Provided text
-------
In Iraq, a national lockdown to halt the coronavirus pandemic has found some unexpected fans: local businesses who no longer have to compete with Turkish, Iranian or Chinese imports.
Those countries, as well as Saudi Arabia, Jordan and Kuwait, typically flood Iraqi markets with inexpensive products at prices local producers can't compete with.
That includes everything from cars and computers to frozen chicken and even Iraq's national fruit, dates, which in recent years were more often imported from the Gulf than plucked from local palm trees.
Local producers were left in the dust, struggling to compete given their expensive raw materials and low outputs compared to the enormous quantities being imported.
Not anymore, said Amin Qassem, who has operated an ice cream factory in the oil-rich province of Basra since 2006.
"The coronavirus crisis has allowed us to prove ourselves on the Iraqi market," he said, relishing the sweet moment.
Qassem's 3,000 employees across six factories pack 144,000 ice cream cones and wafer sandwiches every hour.
"When there was cheap ice cream coming in from Iran, I had to lower my prices to sell so that my ice cream wouldn't be stuck melting in storage," said Qassem.
"Now, I can sell at higher prices. We were able to win back the same markets where imports once crushed us."
-------
Work order 1
Can you transcribe the passage on Iraq's lockdown between "In Iraq, a national" and "Basra since 2006.", inclusive?
Work order 2
Answer these questions from the passage on Iraq's lockdown:
(a) Since what year has Amin Qassem operated an ice cream factory in Basra?
(b) How many ice cream cones and wafer sandwiches do Qassem's employees pack every hour?
(c) Cheap ice cream from which country once forced Qassem to lower his prices?
The entries after the passage on Iraq's lockdown are separate material.
-------
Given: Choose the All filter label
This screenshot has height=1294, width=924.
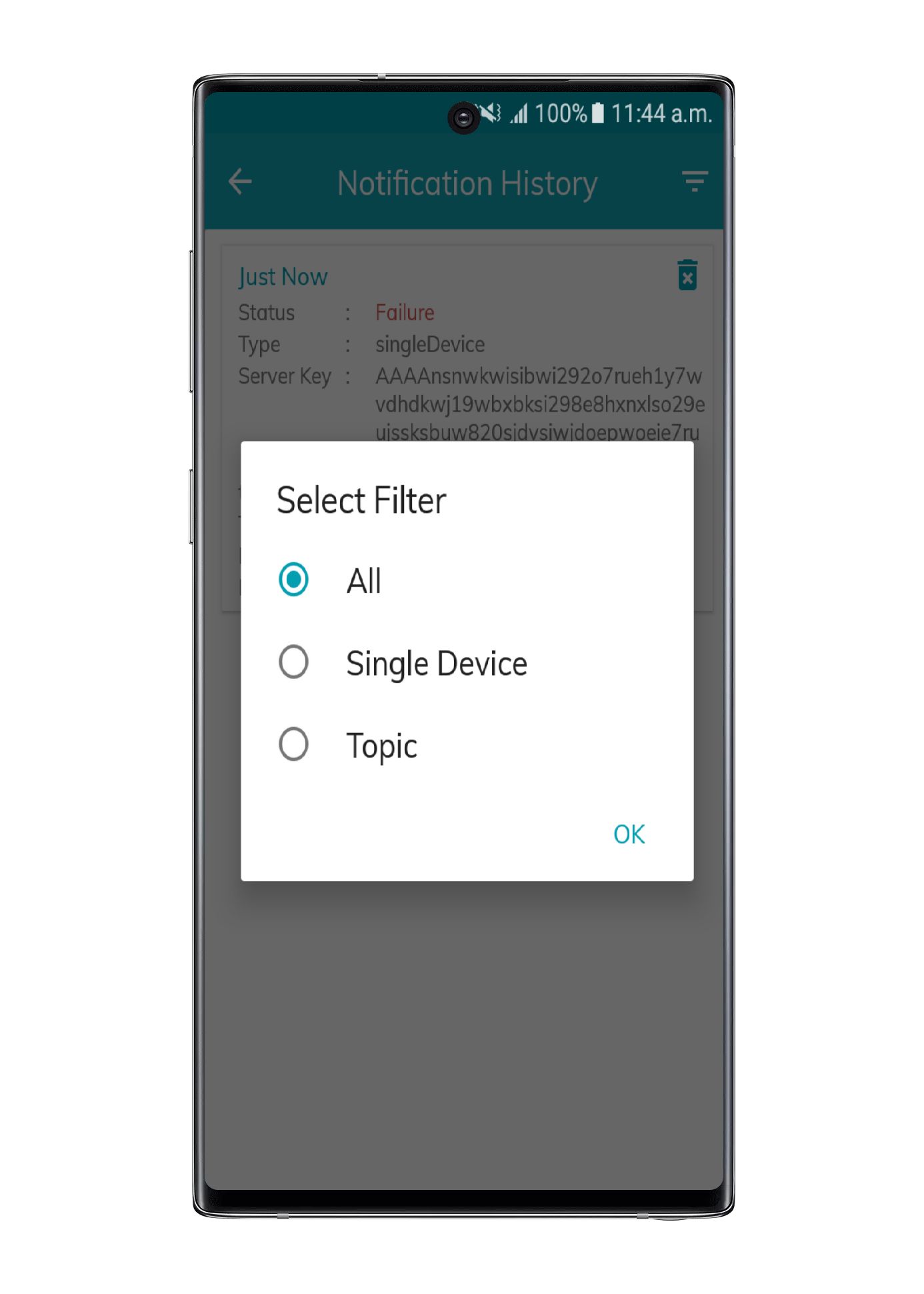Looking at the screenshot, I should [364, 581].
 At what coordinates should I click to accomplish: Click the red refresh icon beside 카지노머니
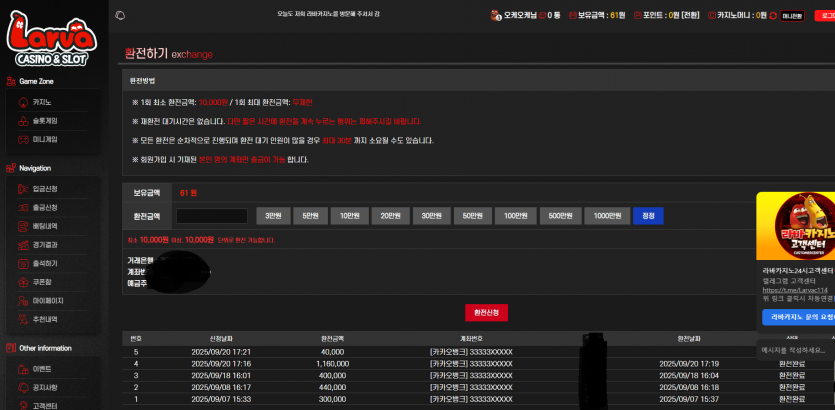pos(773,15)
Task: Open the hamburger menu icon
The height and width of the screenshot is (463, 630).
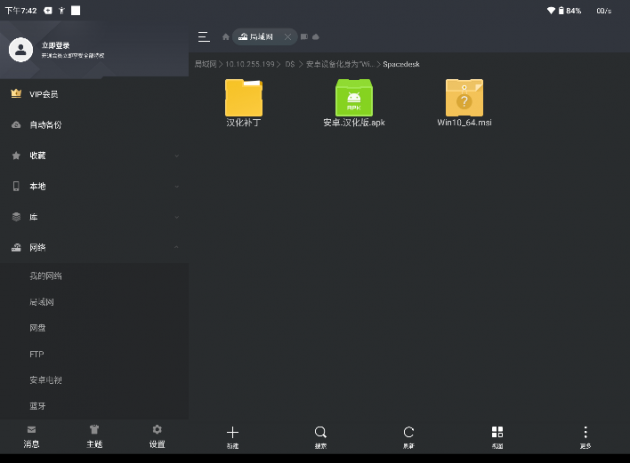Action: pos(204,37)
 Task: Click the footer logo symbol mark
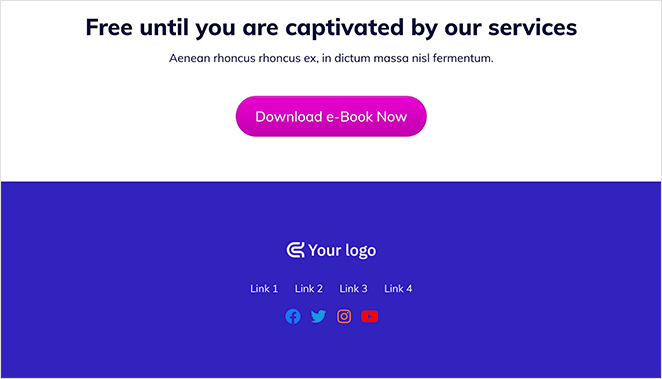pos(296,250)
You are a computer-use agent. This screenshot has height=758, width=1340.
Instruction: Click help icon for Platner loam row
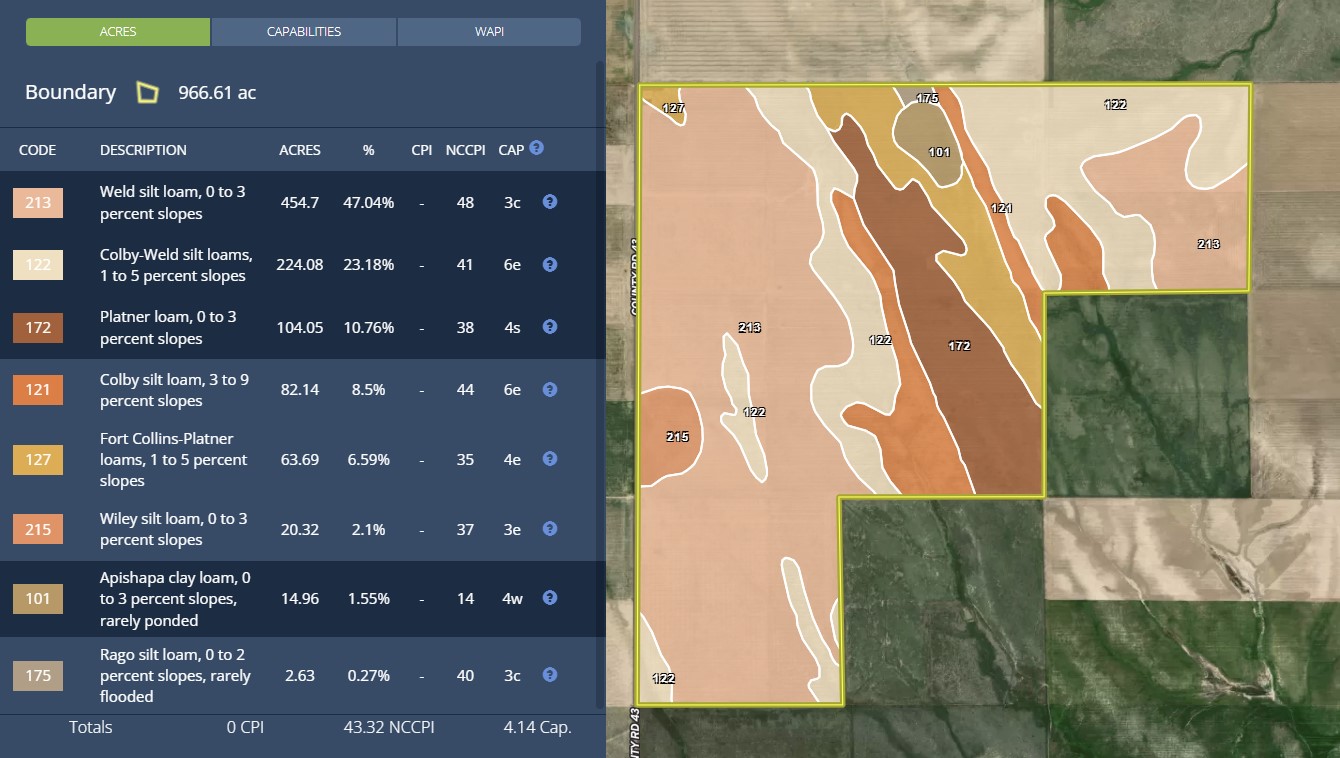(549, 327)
-------
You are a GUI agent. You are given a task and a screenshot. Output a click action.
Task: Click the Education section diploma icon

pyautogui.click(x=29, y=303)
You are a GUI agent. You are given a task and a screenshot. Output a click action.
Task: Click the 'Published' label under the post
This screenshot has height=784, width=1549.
-------
Final answer 1
In Iraq, a national lockdown to halt the coronavirus pandemic has found some unexpected fans: local businesses who no longer have to compete with Turkish, Iranian or Chinese imports.
Those countries, as well as Saudi Arabia, Jordan and Kuwait, typically flood Iraqi markets with inexpensive products at prices local producers can't compete with.
That includes everything from cars and computers to frozen chicken and even Iraq's national fruit, dates, which in recent years were more often imported from the Gulf than plucked from local palm trees.
Local producers were left in the dust, struggling to compete given their expensive raw materials and low outputs compared to the enormous quantities being imported.
Not anymore, said Amin Qassem, who has operated an ice cream factory in the oil-rich province of Basra since 2006.

Final answer 2
(a) 2006
(b) 144,000
(c) Iran